# VBForums CodeBank > CodeBank - C# >  [WPF] 3D Orbit camera with 'infinite' mouse movement

## NickThissen

Hi,

First of all, I couldn't find a codebank forum dedicated to WPF so I posted it in C# instead (since the code is C#). If that's not right, feel free to move it.


I am completely new to WPF so if there are some things wrong with my submission, let me know  :Smilie: 


Anyway, my first ever WPF project has to include a small simple 3D scene where the user can orbit around using his mouse. I couldn't find many examples on controlling the camera with the mouse, and the ones that I could find offered camera rotation in 3 directions: pitch, yaw and roll. I didn't want my camera to roll, I merely wanted pitch and yaw (and the possibility to zoom), so with the help of jemidiah I pieced together something that works quite well, and decided to submit it here so others can use it or learn how to do it.

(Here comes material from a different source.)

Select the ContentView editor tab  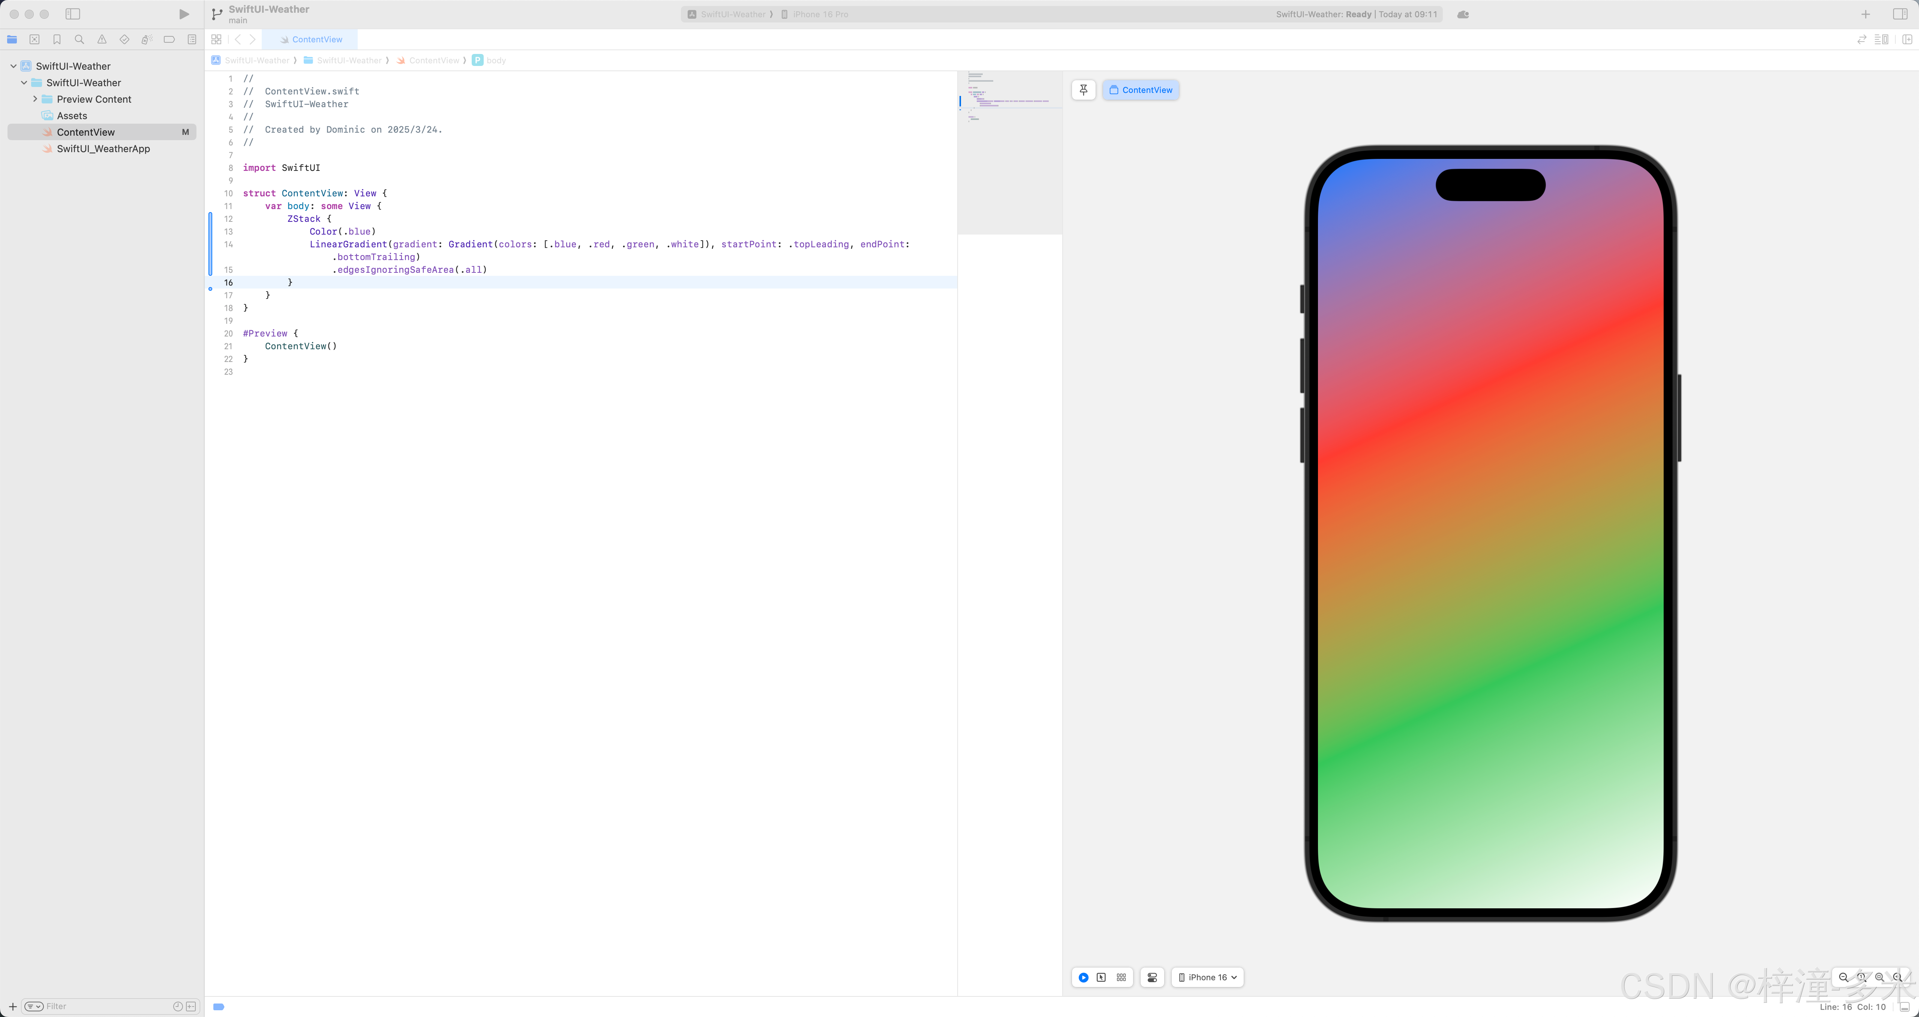tap(311, 39)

So this is a control that you can load some 3d models into and you can use the mouse (by holding the right mouse button) to hover around them. You cannot 'move', and the camera always points toward the middle of the scene, but you can rotate around the scene and look at it from all sides. 
You can also zoom via the scroll wheel.

Additionally, your mouse movement is not restrained to the viewport window only. When you hold down the right button, your mouse cursor is hidden and you can move your mouse as far as you want, or at least until you run out of desktop space or get dizzy :LOL: 

Finally you can change the zoom and the pitch and yaw (rotation) via code too, via the Zoom, Pitch and Yaw methods.

Oh yeah, to load a model I added an AddModel method that accepts a Model3D object, as that is all I will need, but you might want to expose the entire Viewport3D object so that you can also add lights, etc, since I just left those in from an example I used.

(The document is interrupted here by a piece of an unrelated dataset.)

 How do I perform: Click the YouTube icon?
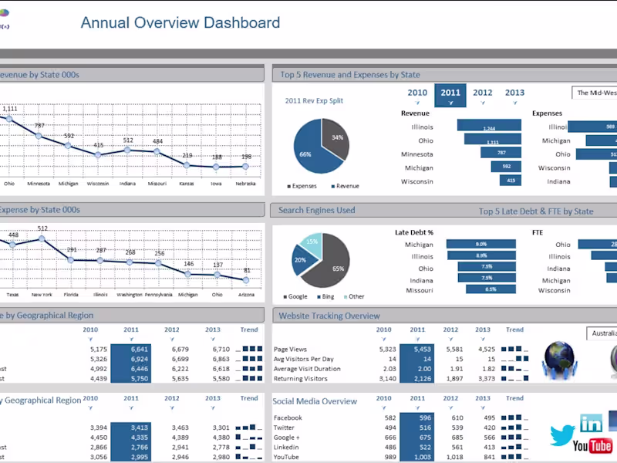(x=592, y=444)
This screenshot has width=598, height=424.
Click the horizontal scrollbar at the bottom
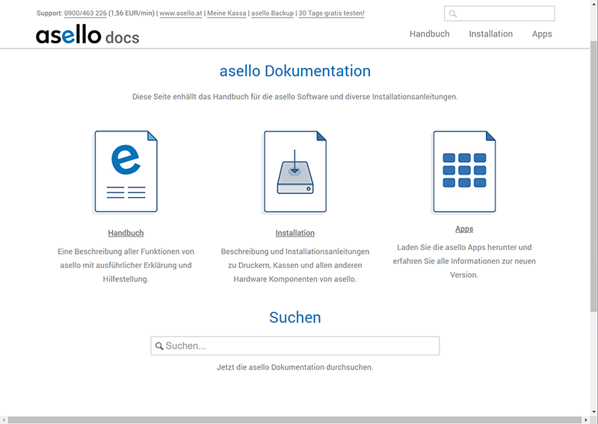click(x=292, y=420)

Finally, here's a short video that shows an earlier version (I can't make a new video right now). It does not have the 'infinite movement' yet, and the video is called Mouse Fail because I used it to compare it to another video which demonstrates a problem I was having, so don't mind that  :Stick Out Tongue: 

http://www.youtube.com/watch?v=9DWuhU9YHMs


The basis of how it works is pretty simple: I made a UserControl with a regular Viewport3D control, and on top of that a Canvas (to capture mouse events from). 
When the mouse is moved, the amount of movement is measured and from this a pitch and yaw angle is calculated. Then, the camera is rotated using a bunch of RotateTransform3D operations. Credits for this part go largely to jemidiah as I couldn't figure it out on my own  :Smilie:  Thanks!

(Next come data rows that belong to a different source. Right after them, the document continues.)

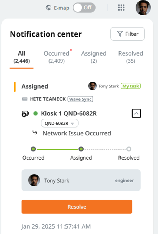Click the disconnected camera icon
Screen dimensions: 158x234
coord(25,114)
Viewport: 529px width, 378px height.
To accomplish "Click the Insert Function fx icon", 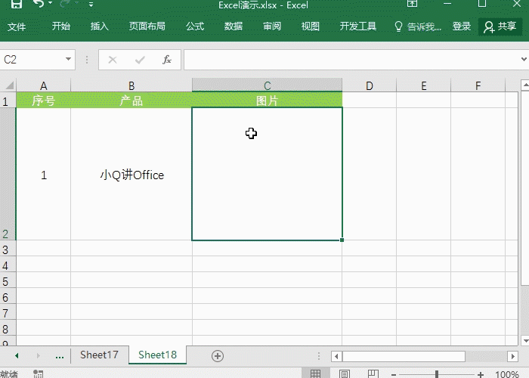I will click(x=167, y=59).
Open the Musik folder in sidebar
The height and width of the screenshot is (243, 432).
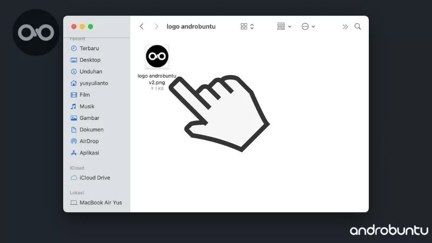(x=86, y=106)
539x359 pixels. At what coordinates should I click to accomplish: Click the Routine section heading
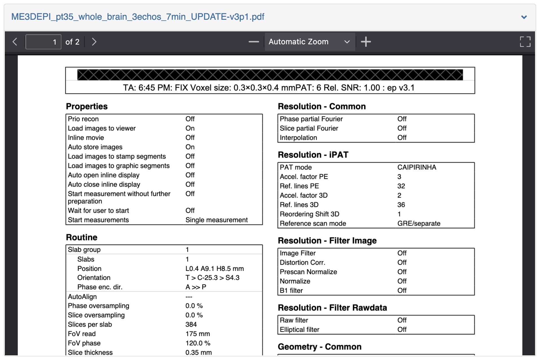(81, 237)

To enable 'infinitely long movement', I simply reset the mouse position to the center of the viewport after every movement. Since the mouse cursor is hidden and it's only the relative movement of the mouse that matters, you won't notice this at all and it feels very natural.


So yeah... I uploaded the C# project containing the UserControl and a MouseUtilities class (simply a class with static methods that call the GetCursorPos and SetCursorPos APIs). It was made in .NET 4 but I converted it down to 3.5 and tested it in VS2008 and it seems to work fine.

Enjoy!

----------